C for Yourself - part 50

Steve Mumford introduces two methods of plotting Draw elements on screen

Having provided a rough outline of a label editing and printing utility last month, this time round I'll investigate the methods of producing lines and shapes, as well as complete Draw files, from within an application. If you're just interested in plotting a simple border or box on the screen, the Draw module is the one you're after - it allows the user to create lines and shapes using a variety of different styles and shading methods. If, on the other hand, you're looking to render a file containing an existing collection of !Draw objects, another module, DrawFile, provides the tools to do the job.

During the implementation of our label-printing application, we will be making use of the calls provided by both these libraries. The simple output of the Draw module will provide us with the outlines to each label and any other lines we need to draw on screen. The DrawFile module allows us to support the importing of bits of !Draw-based clipart into our designs. Both these modules require a certain amount of knowledge about the method RISC OS uses to render elements of a Draw file, and that's what I hope to cover in the next few paragraphs.

The first thing to bear in mind when dealing with Draw is that it uses several different sets of units to store values about the orientation and position of objects - this is due to the fact that fixed point arithmetic is used during the rendering process, and the relative sizes of the units have been chosen to minimise the likelihood of these limitations becoming visible on screen.

As well as using the standard OS units, defined as being 1/180th of an inch, the Draw module requires certain values to be given in Internal Draw units and Transform units. The former are defined as 1/256th of an OS unit and allow greater precision when positioning a path. Transform units, on the other hand, are stored as pairs of two bytes within a word - the top two specify an integer value and the bottom two hold the fraction value. Both these units are used in the transformation matrix, a construct that allows the user to rotate, scale and translate a path as it's plotted.

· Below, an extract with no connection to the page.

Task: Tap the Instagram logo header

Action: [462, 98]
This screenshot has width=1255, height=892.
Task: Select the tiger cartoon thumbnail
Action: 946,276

The transformation matrix is held in a three-by-three grid of numbers, the first two columns of which can be altered to achieve the desired effect. The values a to d allow a system to be scaled or rotated, and are specified in transform units, whereas translations are performed using e and f, given in Internal Draw units. Together, these parameters map an old (x, y) coordinate to the new position (x', y') using the following relationship:

x' = ax + cy + e
y' = bx + dy + f

For simple scaling operations, variables a and d hold the necessary scaling factors; for rotations of an angle theta, the values a to d should store cos(theta), sin(theta), -sin(theta) and cos(theta) respectively. The transform matrix is held in memory as a block of six words, storing the values a to f in that sequence. It crops up in almost all the Draw-related SWI calls, so it makes sense to ensure we know how it's put together. There are two main SWI calls that will be of use to us, and these are Draw_Fill and Draw_Stroke - they both take a pointer to the path they're about to render, more on the format of which later.

Included in the later versions of RISC OS and downloadable from http://www.acorn.com/ftp/, the DrawFile module provides a simple method of plotting the contents of a !Draw file onto the screen. This gives us a quick way of rendering the entire contents of a file in one go. Without this tool we would have to interpret the objects within manually, using the Draw module described above as well as sprite plotting and font drawing techniques.

For the task we're trying to perform (that is, including bits of pre-prepared clipart within our labels) this module gives us just the right level of functionality. That should give you a basic idea of the methods we can use in plotting !Draw files and their elements, and next month I'll look at how we can put these techniques into practice - see you then.